Kisah Mengharukan Pasca Gempa Lombok Terjadi, 5 Ibu Berjuang Melahirkan di Tenda Posko Bencana!

Berbagisemangat.com – Gempa berkekuatan 6,4 magnitudo telah mengguncang Lombok pada hari Minggu (29/7/2018) kemarin.

Setelah itu, sekitar 113 gempa susulan dengan magnitudo terbesar 5,7 membuat wilayah terdampak gempa di Lombok meluas.

Di tengah bencana tersebut, ada kisah perjuangan yang mengharukan.

Sedikitnya lima orang ibu berjuang melahirkan di tenda Posko Bencana Gempa, Kecamatan Sembalun, Kabupaten Lombok Timur, Nusa Tenggara Barat, Selasa (31/7/2018).

Dari kelima ibu tersebut, satu orang sudah melahirkan bayinya dalam keadaan sehat.

Sementara empat ibu lainnya masih ada yang bukaan 1, bukaan 2, bukaan 3, dan bukaan 7.

Tribunstyle melansir dari Kompas.com, “Kondisi yang bukaan 2 dan 3 sudah keluar air banyak,” kata Dwi Maida Suparina, salah seorang bidan yang ditemui di Posko Bencana Gempa Kecamatan Sembalun, Selasa pagi.

Dwi menjelaskan, lima orang dengan usia kehamilan 9 bulan itu dibawa ke Posko Bencana Gempa karena ruang Unit Gawat Darurat (UGD) Puskesmas Sembalun hancur akibat gempa.

Selain itu, adanya gempa susulan juga menjadi pertimbangan untuk tidak menggunakan puskesmas sementara waktu.

Dia khawatir tembok di puskesmas itu roboh.

Dwi menambahkan, ibu-ibu yang sedang berjuang melahirkan bayinya itu dibawa ke posko secara bertahap oleh petugas medis.

Ada yang dibawa kemarin (Senin), dan ada yang dibawa dini hari tadi,” ujar bidan kelompok kerja yang sehari-hari bertugas di Puskesmas Sembalun ini.

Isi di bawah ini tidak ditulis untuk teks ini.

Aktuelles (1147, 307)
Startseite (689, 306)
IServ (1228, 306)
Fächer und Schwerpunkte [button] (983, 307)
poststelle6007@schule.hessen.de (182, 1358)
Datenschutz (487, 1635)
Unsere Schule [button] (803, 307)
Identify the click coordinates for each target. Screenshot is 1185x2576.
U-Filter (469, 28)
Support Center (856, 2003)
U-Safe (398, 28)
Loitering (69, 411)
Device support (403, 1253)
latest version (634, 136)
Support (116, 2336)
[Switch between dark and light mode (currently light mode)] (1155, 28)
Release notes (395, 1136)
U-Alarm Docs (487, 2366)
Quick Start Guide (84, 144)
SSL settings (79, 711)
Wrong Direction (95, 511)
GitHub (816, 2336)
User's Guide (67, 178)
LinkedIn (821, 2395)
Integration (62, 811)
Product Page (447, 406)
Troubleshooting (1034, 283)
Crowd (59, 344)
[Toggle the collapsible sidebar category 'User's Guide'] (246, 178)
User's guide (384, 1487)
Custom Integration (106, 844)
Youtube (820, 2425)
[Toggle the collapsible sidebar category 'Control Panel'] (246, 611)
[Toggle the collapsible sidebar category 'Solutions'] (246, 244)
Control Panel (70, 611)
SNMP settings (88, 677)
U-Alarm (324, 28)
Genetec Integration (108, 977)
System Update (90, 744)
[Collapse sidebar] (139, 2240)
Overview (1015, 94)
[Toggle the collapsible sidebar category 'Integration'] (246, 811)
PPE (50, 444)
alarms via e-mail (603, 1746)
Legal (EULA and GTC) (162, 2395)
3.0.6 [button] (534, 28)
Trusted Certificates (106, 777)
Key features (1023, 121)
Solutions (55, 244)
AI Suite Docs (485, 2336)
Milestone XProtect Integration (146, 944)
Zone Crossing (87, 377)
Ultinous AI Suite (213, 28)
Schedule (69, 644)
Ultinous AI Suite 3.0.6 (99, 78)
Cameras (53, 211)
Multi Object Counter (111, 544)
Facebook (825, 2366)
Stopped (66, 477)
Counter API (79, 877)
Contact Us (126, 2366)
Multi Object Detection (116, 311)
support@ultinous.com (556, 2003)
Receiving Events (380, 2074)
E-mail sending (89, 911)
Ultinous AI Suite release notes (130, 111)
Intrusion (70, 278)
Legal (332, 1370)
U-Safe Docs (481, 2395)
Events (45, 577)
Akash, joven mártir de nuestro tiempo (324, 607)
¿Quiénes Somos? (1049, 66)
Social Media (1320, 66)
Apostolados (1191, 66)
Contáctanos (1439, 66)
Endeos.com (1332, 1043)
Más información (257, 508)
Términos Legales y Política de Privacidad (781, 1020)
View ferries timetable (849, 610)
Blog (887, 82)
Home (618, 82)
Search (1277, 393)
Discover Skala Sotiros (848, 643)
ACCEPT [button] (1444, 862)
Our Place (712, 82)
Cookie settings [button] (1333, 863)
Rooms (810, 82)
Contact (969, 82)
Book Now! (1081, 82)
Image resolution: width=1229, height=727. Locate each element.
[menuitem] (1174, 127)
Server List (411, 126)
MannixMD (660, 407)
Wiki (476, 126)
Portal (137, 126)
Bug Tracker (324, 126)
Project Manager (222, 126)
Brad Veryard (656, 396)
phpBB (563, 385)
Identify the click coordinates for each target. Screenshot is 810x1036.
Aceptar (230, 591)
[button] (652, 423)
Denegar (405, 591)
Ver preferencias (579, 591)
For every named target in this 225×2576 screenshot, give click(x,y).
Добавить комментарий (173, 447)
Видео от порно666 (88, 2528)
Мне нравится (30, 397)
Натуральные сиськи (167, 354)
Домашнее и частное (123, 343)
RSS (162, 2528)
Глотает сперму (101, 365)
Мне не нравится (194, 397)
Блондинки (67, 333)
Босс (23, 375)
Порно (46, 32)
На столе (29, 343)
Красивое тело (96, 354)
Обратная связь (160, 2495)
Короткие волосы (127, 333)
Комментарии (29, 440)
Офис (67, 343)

Kelima ibu itu juga mendapat pertolongan dari dokter Public Service Center 119 Rumah Sakit Umum Daerah (RSUD) Kota Mataram yang bertugas di Posko Bencana Gempa Sembalun.

Dr Anita Rahman mengaku terus melakukan observasi terhadap kondisi empat ibu yang segera melahirkan.

Pasalnya, ada beberapa yang sudah keluar air banyak sehingga dipertimbangkan untuk dirujuk ke rumah sakit terdekat.

Kami tidak berani mengambil tindakan memberi perangsang karena itu harus dilakukan minimal di puskesmas dengan peralatan memadai. Jadi kemungkinan akan dirujuk ke rumah sakit,” pungkasnya.